## Written request
Output each line of the records below as a numbered list, omitting blank lines.
# start of Material for this task
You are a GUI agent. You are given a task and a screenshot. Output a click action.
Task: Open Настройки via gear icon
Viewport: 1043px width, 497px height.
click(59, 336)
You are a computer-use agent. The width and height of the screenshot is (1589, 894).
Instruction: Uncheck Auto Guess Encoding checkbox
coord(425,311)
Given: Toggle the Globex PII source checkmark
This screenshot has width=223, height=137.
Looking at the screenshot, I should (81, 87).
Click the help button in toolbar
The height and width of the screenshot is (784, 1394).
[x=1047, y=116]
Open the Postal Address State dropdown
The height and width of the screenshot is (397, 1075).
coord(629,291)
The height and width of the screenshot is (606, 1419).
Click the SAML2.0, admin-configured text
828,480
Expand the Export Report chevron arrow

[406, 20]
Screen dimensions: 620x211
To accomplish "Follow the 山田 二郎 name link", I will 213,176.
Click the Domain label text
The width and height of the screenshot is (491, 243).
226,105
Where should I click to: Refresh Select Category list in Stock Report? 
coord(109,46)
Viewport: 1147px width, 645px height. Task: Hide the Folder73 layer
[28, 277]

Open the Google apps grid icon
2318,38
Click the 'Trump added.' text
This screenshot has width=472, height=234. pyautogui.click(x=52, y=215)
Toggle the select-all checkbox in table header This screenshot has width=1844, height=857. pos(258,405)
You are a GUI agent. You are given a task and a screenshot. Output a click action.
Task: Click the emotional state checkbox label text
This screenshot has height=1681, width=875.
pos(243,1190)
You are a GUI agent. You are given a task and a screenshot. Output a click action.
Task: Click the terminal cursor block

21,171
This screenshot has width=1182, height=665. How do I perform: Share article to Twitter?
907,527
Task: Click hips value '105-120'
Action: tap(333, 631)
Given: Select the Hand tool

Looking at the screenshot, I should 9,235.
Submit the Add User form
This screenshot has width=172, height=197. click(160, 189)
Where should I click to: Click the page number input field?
# end of Material for this task
## Exercise solution
1. You are a GUI agent. You are given a task and a screenshot. Output a click action.
2. Task: Open Настройки via gear icon
3. Viewport: 1043px width, 497px height.
4. click(59, 336)
5. You are a computer-use agent. The width and height of the screenshot is (1589, 894).
6. Instruction: Uncheck Auto Guess Encoding checkbox
7. coord(425,311)
8. Given: Toggle the Globex PII source checkmark
9. This screenshot has width=223, height=137.
10. Looking at the screenshot, I should (81, 87).
11. Click the help button in toolbar
12. The height and width of the screenshot is (784, 1394).
13. [x=1047, y=116]
14. Open the Postal Address State dropdown
15. The height and width of the screenshot is (397, 1075).
16. coord(629,291)
17. The height and width of the screenshot is (606, 1419).
18. Click the SAML2.0, admin-configured text
19. 828,480
20. Expand the Export Report chevron arrow
21. [406, 20]
22. Screen dimensions: 620x211
23. To accomplish "Follow the 山田 二郎 name link", I will 213,176.
24. Click the Domain label text
25. The width and height of the screenshot is (491, 243).
26. 226,105
27. Where should I click to: Refresh Select Category list in Stock Report? 
28. coord(109,46)
29. Viewport: 1147px width, 645px height. Task: Hide the Folder73 layer
30. [28, 277]
31. Open the Google apps grid icon
32. 2318,38
33. Click the 'Trump added.' text
34. This screenshot has width=472, height=234. pyautogui.click(x=52, y=215)
35. Toggle the select-all checkbox in table header This screenshot has width=1844, height=857. pos(258,405)
36. You are a GUI agent. You are given a task and a screenshot. Output a click action.
37. Task: Click the emotional state checkbox label text
38. This screenshot has height=1681, width=875.
39. pos(243,1190)
40. You are a GUI agent. You are given a task and a screenshot. Output a click action.
41. Task: Click the terminal cursor block
42. 21,171
43. This screenshot has width=1182, height=665. How do I perform: Share article to Twitter?
44. 907,527
45. Task: Click hips value '105-120'
46. Action: tap(333, 631)
47. Given: Select the Hand tool
48. Looking at the screenshot, I should 9,235.
49. Submit the Add User form
50. This screenshot has width=172, height=197. click(160, 189)
51. Where should I click to: Click the page number input field?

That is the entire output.